I bought a new to me Hoyt and it's kicking my arce!


----------



## aread (Dec 25, 2009)

Bobmuley said:


> .....The real takeaway isn’t the form element. It’s the experimentation to find what works for the individual, particularly the closer to peak performance you get; because it does get harder before it gets easier....... Knowing when to ditch the experiment is pretty important too. ....


This ^^ 
Good form is nothing more or less than repeatability. If you can do it the same every arrow, then it's just a matter of adjusting your sight.
Good post Bob!

Allen


----------



## cbrunson (Oct 25, 2010)

sublauxation said:


> I'll buy that theory, probably true.
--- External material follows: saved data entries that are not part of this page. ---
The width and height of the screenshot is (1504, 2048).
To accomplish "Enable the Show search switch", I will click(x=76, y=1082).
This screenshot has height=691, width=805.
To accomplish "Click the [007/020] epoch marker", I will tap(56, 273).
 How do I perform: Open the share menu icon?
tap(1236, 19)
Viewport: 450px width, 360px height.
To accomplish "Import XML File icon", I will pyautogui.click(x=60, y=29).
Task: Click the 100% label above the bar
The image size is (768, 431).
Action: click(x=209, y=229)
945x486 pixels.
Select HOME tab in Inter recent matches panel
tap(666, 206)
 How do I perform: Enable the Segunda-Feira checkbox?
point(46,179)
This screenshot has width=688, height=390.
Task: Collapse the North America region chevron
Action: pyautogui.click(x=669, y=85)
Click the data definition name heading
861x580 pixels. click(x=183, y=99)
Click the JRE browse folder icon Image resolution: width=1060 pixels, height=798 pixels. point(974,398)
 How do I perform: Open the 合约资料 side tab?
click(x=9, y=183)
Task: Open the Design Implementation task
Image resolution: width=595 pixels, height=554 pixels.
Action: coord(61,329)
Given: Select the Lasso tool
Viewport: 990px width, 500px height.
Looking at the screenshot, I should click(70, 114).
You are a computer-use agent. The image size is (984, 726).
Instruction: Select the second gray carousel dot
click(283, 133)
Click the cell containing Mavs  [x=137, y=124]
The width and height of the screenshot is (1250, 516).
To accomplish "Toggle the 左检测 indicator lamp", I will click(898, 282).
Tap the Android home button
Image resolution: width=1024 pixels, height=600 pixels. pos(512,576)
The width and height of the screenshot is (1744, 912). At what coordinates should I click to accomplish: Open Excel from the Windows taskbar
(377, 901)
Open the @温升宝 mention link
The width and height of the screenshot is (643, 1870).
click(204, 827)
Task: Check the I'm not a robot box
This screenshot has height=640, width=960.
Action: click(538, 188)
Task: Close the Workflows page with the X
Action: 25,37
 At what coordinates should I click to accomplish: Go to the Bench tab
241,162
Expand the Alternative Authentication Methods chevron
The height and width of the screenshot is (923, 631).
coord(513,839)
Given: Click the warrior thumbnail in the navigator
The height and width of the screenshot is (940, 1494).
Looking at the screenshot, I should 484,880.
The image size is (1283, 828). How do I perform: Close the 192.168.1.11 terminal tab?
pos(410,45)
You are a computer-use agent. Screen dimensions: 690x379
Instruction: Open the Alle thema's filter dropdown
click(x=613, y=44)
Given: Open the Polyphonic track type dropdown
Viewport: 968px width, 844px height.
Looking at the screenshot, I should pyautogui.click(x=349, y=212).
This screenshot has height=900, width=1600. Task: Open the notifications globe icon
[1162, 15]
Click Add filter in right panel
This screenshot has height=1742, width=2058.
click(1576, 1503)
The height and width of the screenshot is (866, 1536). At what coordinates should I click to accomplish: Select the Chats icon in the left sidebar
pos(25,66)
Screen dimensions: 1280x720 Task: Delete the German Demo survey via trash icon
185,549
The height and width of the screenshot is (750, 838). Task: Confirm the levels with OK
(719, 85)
I wish I knew all the answers, I suppose deep down we all do.
> 
> So, as a self admitted Joe Bagadonuts former extremely competitive archer who can now hit the barn door but not always the middle of it, can I post up my dilemma on this forum or am I restricted to the general archery questions side? Or by starting this tangent on this thread and admitting that I don't always mind Joe.... am I forever banished to the position of lemming?:wink:
> 
> I bought a new to me Hoyt and it's kicking my arce!


Well it seems you have a bit of a chip on your shoulder, which doesn’t necessarily change the outcome of your potential, but it does reflect a high likelihood of skepticism. Which is where a lot of the conflict here comes from. I suppose that’s a part of our nature typically, so I wouldn’t suggest you are alone with that. What I will say, is that it is a good idea to be open to some suggestions that you may initially believe are dead wrong. 

Take for example the reference to Padgett and his release articles. I’ve been in many, many arguments where I am alone in saying what is important to me is focusing on aiming and letting the release just happen. Here in this thread now both you and Bob are saying essentially the same thing, yet I know for a fact (because of scores and tournaments) that Erdman41 shoots as well or better than I do, and his focus is more on the release end, and there are many more like him. Virtually every part of his shot process is different than mine. 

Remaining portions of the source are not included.